### EXERCISE REQUIREMENTS
From the forum comment on Kubernetes below, reproduce word for word the stretch from "Just like it's" through "for many folks.".

Just like it's cheaper to ship an entire (physical) shipping container that's half-full than to ship the same stuff loosely. Or why companies will send you two separate letters on the same day with a small note that this is more efficient for them than collating them.
I assume that k8s also makes it much easier to move to a different cloud provider if you're unhappy with one (or the new one offers better pricing). Instead of rewriting your bespoke scripts that only you understand, anyone familiar with the technology will know which modules to swap to make it work with the new provider.
> And my prior is that we need to understand that, be aaare of it, have a model of what is going on to help develop and debug.
If it's a sufficiently robust abstraction, you don't, you just learn the abstraction. Kubernetes has reached that point for many folks.
I no longer have a detailed mental model of how my compiler or LLVM works, I just trust that it does. When was the last time you needed to (or were capable of) debugging a bug in your compiler? A couple of human generations of work went into making that happen.
Note that it turns out compiling code well, or making a reliable orchestration system, is an enormously complex problem. At some point, the complexity outstrips the ability of even generalists in the field to keep up, yet the systems keep getting more reliable.

### RAW DATA
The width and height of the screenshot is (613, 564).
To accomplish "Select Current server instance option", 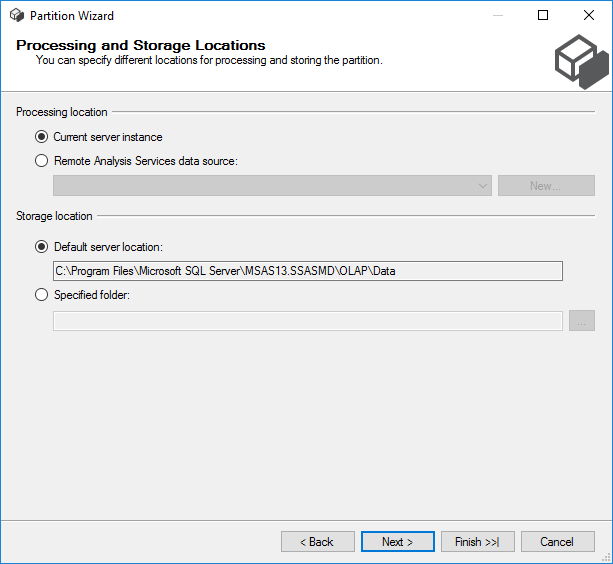I will (42, 137).
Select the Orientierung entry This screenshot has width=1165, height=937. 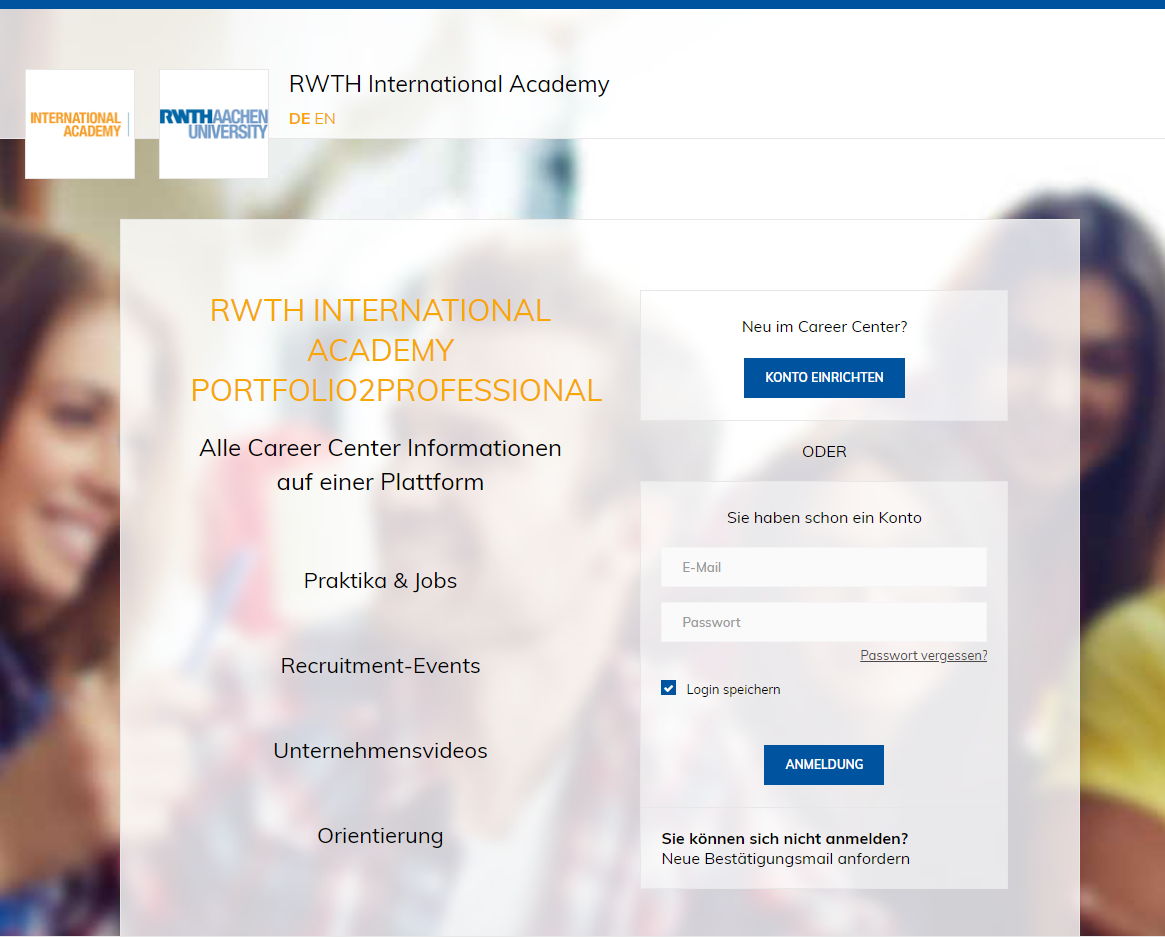[380, 835]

### COMPLETED TASK
Just like it's cheaper to ship an entire (physical) shipping container that's half-full than to ship the same stuff loosely. Or why companies will send you two separate letters on the same day with a small note that this is more efficient for them than collating them.
I assume that k8s also makes it much easier to move to a different cloud provider if you're unhappy with one (or the new one offers better pricing). Instead of rewriting your bespoke scripts that only you understand, anyone familiar with the technology will know which modules to swap to make it work with the new provider.
> And my prior is that we need to understand that, be aaare of it, have a model of what is going on to help develop and debug.
If it's a sufficiently robust abstraction, you don't, you just learn the abstraction. Kubernetes has reached that point for many folks.